There’s no silver bullet to tell you if you need this. But ask yourself the question. And remember that it’s not just about the initial test setup, but also about smaller update testing datasets for the ongoing model changes.

Much is old wine in new bottles

Non-deterministic systems existed before AI. “Eventually consistent” systems from the microservice environment have long forced you to tailor test cases in such a way that they can cope with non-deterministic behavior.

Statistics in testing is not new either. A good non-functional requirement for time behavior sounds something like this: In 95 percent of cases, the website should be delivered in under 300 milliseconds. So anyone who takes performance testing seriously has long since dealt with statistics.

Just because you now have an AI system, you hopefully don’t have no requirements. Take a look at your requirements and go back to your normal testing methods.

Marco Achtziger

What changes is the output of the AI component. The interface no longer simply delivers B on A, but B with a probability of x percent, plus key figures such as accuracy and precision. You take the rest of your toolbox with you.

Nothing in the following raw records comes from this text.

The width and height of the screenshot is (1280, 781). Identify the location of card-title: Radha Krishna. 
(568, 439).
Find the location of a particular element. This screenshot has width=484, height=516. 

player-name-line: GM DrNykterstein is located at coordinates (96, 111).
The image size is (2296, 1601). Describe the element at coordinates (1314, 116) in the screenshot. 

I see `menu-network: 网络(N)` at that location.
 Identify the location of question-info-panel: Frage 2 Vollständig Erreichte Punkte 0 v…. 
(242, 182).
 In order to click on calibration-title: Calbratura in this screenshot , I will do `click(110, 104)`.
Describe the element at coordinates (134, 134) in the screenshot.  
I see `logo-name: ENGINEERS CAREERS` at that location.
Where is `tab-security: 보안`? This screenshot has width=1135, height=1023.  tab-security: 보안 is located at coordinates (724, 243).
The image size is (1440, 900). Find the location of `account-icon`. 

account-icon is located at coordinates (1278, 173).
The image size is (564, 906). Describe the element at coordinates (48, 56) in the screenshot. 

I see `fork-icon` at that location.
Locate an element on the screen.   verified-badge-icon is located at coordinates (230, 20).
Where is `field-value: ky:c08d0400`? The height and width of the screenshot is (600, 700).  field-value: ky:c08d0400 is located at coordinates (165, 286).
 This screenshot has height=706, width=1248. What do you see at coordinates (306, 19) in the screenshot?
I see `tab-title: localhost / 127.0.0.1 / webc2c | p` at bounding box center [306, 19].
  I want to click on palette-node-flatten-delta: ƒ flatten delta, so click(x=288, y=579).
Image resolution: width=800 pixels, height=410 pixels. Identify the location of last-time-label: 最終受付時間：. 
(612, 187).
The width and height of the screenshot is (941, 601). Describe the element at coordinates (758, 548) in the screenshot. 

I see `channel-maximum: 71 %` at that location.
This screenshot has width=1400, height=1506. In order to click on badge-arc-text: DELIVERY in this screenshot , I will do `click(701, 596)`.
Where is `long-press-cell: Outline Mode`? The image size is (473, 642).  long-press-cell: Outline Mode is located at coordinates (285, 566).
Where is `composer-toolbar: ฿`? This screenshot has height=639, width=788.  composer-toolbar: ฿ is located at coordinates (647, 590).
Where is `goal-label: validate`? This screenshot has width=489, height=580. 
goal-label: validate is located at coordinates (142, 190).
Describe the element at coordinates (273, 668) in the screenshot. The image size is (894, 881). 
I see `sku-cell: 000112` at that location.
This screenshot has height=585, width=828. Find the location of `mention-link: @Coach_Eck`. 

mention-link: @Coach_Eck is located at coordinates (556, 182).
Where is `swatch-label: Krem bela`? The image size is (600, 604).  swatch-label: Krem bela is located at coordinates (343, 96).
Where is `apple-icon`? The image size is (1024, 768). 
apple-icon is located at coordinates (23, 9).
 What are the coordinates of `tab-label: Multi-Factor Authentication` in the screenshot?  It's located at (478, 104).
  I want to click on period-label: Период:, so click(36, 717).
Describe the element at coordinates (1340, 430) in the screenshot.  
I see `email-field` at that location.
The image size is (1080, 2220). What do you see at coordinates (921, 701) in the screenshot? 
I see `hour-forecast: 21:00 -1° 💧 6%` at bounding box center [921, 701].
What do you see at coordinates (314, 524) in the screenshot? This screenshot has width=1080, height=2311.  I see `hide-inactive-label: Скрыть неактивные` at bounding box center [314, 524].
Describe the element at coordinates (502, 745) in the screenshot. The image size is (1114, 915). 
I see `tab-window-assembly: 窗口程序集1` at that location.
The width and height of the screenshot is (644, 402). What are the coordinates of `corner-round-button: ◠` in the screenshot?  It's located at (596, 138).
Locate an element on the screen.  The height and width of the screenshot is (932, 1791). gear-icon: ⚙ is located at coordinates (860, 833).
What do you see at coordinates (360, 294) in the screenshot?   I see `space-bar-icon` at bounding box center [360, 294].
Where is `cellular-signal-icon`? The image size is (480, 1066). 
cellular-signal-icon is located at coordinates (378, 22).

Classification problems can be tested with known methods

Many AI tasks are classification problems, and it is precisely these that you can map using established test methods. You throw in a picture and want to know whether it is 90 percent a cat or a dog.

You apply your existing methods to such cases. What are the functional testing methods? Are there boundary values to consider? Can equivalence partitions be identified? These questions will lead you directly to a clear test design.

The most common blocker is not a lack of technology, but shock and fear of the buzzword. Anyone who hears the big word “AI” quickly thinks of human-like intelligence and believes they need a psychologist instead of a tester. It is precisely this huge structure that needs to be broken down into something tangible: your requirements, your components, your known methods and the one central switch between determinism and nondeterminism.